Rapid climate changes in the late Pleistocene

E. Linacre and E. Bryant


The following consist of two parts. The first is an appreciation by E. Linacre of a recently published book Climate Process and Change by E. Bryant (1), and the second part is his rejoinder. National Public Radio (USA) also covered the topic, on 30 October 1997. Listen here.


PART 1, by Edward Linacre

Important conclusions on climates within the past 200,000 years can be reached from analysis of ice cores from Greenland and Antarctica (1). For instance, annual layering of the ice indicates age, in the same way that tree rings do (Section 15.3). The amount of chloride within the layers indicates the temperature, since the salt comes from sea spray blown by the stronger winds of colder periods. Comparable inferences may be made from the variations with depth of calcium, sulphates and nitrogen oxides, and also from the oxygen-isotope ratio (Note 15.L).

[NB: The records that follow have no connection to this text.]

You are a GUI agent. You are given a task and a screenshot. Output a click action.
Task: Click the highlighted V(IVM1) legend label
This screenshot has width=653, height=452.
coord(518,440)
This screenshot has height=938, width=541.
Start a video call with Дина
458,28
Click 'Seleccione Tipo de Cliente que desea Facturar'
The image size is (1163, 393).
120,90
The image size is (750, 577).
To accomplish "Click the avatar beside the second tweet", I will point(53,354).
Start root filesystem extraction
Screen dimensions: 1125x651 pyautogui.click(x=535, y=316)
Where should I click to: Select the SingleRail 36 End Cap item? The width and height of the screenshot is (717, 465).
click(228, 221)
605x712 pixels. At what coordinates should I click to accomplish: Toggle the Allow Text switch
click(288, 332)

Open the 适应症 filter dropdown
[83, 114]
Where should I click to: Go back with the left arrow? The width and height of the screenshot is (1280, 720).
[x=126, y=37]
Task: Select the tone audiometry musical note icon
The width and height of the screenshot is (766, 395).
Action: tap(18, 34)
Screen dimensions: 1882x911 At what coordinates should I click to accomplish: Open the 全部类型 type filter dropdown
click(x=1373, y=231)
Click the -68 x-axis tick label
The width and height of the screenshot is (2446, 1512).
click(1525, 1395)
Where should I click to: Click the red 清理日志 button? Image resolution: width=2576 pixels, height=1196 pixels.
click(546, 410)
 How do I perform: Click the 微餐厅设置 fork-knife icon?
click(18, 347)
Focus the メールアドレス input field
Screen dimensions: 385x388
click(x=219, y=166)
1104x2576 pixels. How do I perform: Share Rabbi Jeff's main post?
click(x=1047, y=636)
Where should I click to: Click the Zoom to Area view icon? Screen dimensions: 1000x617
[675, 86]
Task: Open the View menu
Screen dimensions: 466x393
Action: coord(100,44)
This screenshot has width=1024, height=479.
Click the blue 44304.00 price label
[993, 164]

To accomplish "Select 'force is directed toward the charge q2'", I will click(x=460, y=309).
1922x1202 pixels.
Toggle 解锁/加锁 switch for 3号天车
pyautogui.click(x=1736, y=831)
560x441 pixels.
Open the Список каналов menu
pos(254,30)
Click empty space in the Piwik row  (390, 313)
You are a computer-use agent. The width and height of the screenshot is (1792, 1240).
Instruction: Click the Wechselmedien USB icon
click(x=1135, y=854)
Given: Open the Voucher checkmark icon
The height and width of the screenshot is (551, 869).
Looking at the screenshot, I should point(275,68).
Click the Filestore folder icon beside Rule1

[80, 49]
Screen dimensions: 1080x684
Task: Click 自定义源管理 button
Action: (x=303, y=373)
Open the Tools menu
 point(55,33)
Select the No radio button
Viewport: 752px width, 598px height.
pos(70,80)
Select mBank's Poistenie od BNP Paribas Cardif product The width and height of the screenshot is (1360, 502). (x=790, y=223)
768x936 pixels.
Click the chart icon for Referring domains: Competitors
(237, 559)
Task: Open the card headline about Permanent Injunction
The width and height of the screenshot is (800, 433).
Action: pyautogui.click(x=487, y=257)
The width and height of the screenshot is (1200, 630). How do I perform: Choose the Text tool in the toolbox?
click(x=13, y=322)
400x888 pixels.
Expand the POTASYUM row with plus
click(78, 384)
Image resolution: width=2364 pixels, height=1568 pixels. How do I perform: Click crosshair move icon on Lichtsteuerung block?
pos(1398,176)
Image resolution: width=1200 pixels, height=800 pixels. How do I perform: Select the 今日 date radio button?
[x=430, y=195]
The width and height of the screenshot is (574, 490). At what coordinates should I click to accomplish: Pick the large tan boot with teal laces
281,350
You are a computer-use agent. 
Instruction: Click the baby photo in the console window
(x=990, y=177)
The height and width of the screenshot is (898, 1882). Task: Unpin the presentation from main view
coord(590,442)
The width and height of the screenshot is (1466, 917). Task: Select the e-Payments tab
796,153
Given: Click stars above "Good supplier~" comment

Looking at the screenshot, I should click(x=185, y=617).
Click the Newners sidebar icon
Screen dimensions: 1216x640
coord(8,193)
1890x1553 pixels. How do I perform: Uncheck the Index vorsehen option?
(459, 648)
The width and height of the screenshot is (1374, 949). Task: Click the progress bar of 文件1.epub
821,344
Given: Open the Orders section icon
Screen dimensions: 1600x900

The evidence shows that (warm) interglacial periods arise within a few hundred years, but a glacial period takes much longer to form. The Last Interglacial involved three warm periods between 133 kBP and 70 kBP, separated by two abrupt interruptions of coldness, each lasting two to six thousand years (2-6 ka).

In the most recent Ice Age (sometimes called the Wurm glacial) there were 22 warm events, called ‘interstadials’, at the beginning and end of which there could be regional-mean temperature changes of up to 7 K within a decade. Such changes appear especially in the ice-core record of the last part of the Wurm glacial, from 34 - 17 kBP, when there were six major ‘Dansgaard-Oeschger oscillations’, each lasting about 1,000 years. At each flip from one regime to another or flop back again, temperatures in Greenland would alter by 7 K, sometimes within a year, the snowfall varied by a factor of two and atmospheric dustiness a hundred-fold, showing huge changes of wind strength. Supporting evidence for these flip-flops between alternative patterns of global circulation comes from cores of ocean sediment, which indicate parallel fluctuations of sea-surface temperature. The Wurm ended within about 3 decades, at around 11.5 kBP, when temperatures rose suddenly by 7 K. Since then, the climate of the Holocene (Interglacial) has been relatively stable.

One concludes, provisionally, that large changes of climate can occur naturally, indicating a surprisingly tender, temporary stability in either glacial or interglacial conditions. Rapid swings between two (or more?) tenuous states of equilibrium during the Pleistocene are well documented. The implication is that fairly modest changes induced by human society may be enough to trigger another swing.


PART 2, by Associate Professor Edward Bryant, University of Wollongong, New South Wales, Australia

I believe that …

  1. Holocene climate compared to a Glacial one is more stable and less variable.
  2. Small changes that have occurred during the Holocene have occurred rapidly and have had an impact on society. For example the descent into the Little Ice Age and Medieval Climatic deterioration of the 13th century were swift.
  3. There are sensitive regions where climate can change quickly and where changes have a regional if not more widespread effect. One of these regions is the North Atlantic Ocean, in particular the area near southern Greenland.
  4. Human effects are unlikely to perturb Holocene climate as dramatically as natural effects.
  5. Human effects on climate include urban heat islands, sulphate aerosol pollution, dust, fossil fuel and biomass burning.
  6. Human effects on climate will be greatest in certain regions, especially urban areas (which invariably will experience a warming trend), and will result in very site-specific changes.
  7. These localised changes will be greater and have a more dramatic effect on society than global changes.
  8. Cooling climate impacts on society more than does warming.
  9. The globalised industrial revolution that our society has lived through during the past two centuries has never been road-tested for a cooling climate.



(1) Bryant, E. 1997. Climate Process and Change (Cambridge Univ. Press), 802pp.